Santa Maria Zobenigo
|Church of Santa Maria Zobenigo|
The church, whose name translates into St. Mary of the Lily referring to the flower classically depicted as being presented by the Angel Gabriel during the Annunciation), is more commonly known as Santa Maria Zobenigo after the Jubanico family who founded it in the 9th century. The edifice is situated on the Campo Santa Maria Zobenigo, west of the Piazza San Marco. It was rebuilt by Giuseppe Sardi for Admiral Antonio Barbaro between 1678 and 1681 and has one of the finest Venetian Baroque facades in all of Venice. The church is now part of the parish of San Moisè.
The exterior lacks any Christian image statues or reliefs. It shows the marble relief maps of various places in which Antonio Barbaro served, including Candia, Zadar, Padua, Rome, Corfu and Split. His own statue, as the chief benefactor, in the center, sculpted by Josse de Corte, is flanked by representations of Honour, Virtue, Fame and Wisdom. The other statues are his brothers. At the top of the facade is the Barbaro family arms carved in relief.

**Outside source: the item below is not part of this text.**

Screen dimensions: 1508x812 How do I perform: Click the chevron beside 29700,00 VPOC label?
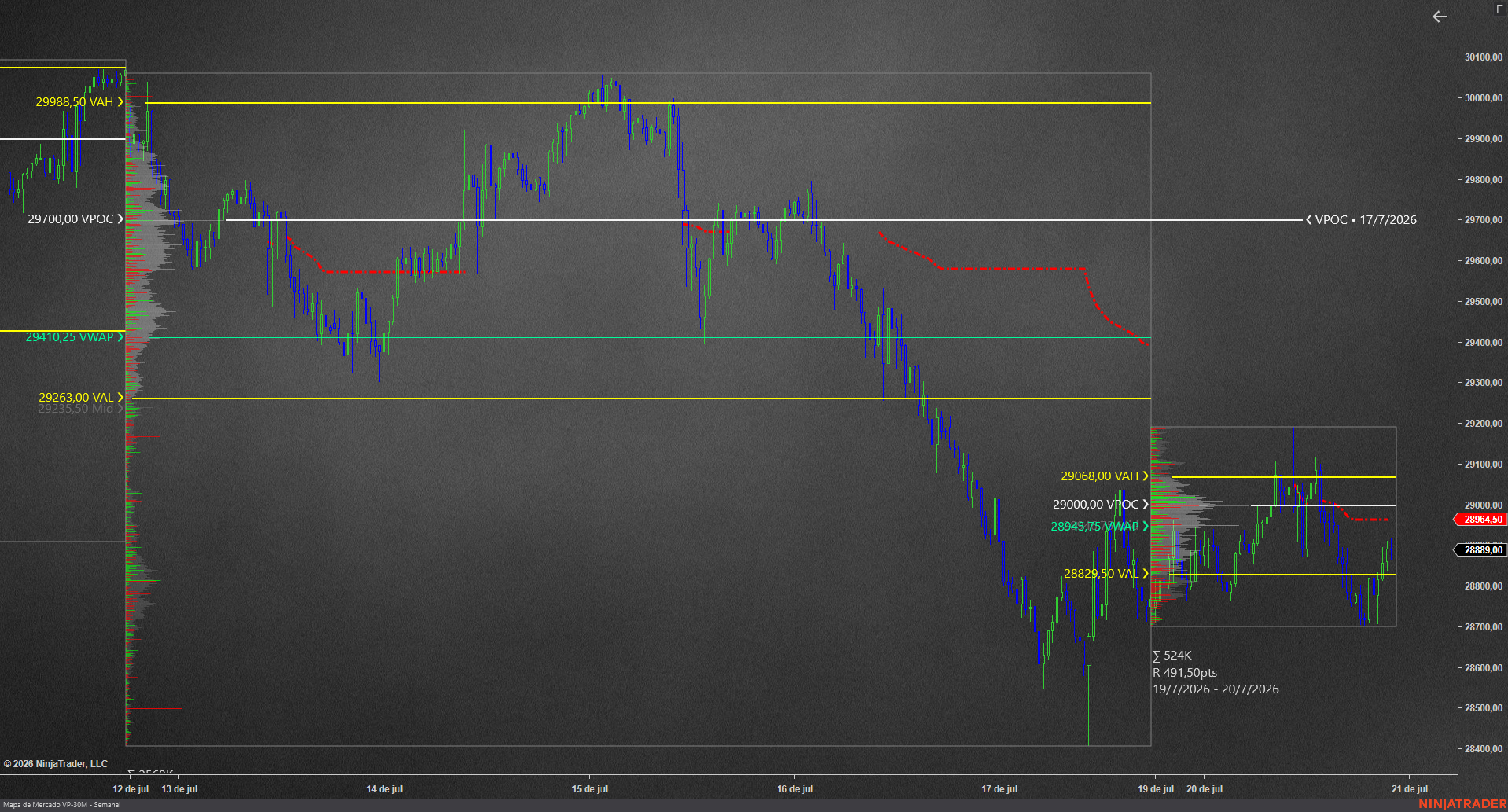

The nave ceiling is decorated with a large canvas by Antonio Zanchi. Along the nave are painted depictions of the Via Crucis (1755–1756) or Stations of the Cross by various artists, including Francesco Zugno, Gianbattista Crosato, Gaspare Diziani, and Jacopo Marieschi. To the right of the nave entering, the Molin chapel contains a Madonna and Child with Young St John, the only painting by the Flemish painter Rubens in Venice. That chapel also has a painting of St Vincent Ferrer (1750) by Giovanni Battista Piazzetta and Giuseppe Angeli.
The altar has flanking statues depicting the Annuciation by Heinrich Meyring. Behind the high altar, in the sanctuary are paintings of the Evangelists by Jacopo Tintoretto. The organ shutters include works by Alessandro Vittoria. Other paintings in the church are by Sebastiano Ricci and Palma the Younger. Giovanni Maria Morlaiter has an additional sculpture found in the second chapel to the right of San Gregorio Barbarigo. Another painting by Tintoretto, Christ with two Saints in the north aisle, has been damaged by restoration.
The church and its parish feature in the novel Jonathan Strange and Mr Norrell by Susanna Clarke; The titular Mr. Strange stays in a house near Santa Maria Zobenigo when he is cursed causing perpetual night to descend on the parish. The church is mentioned in chapter IX, page 77 of Ernest Hemingway's 1950 novel, Across the River and Into the Trees. Part of the action in Nicolas Remin's novel Venezianische Verlobung takes place in Santa Maria Zobenigo.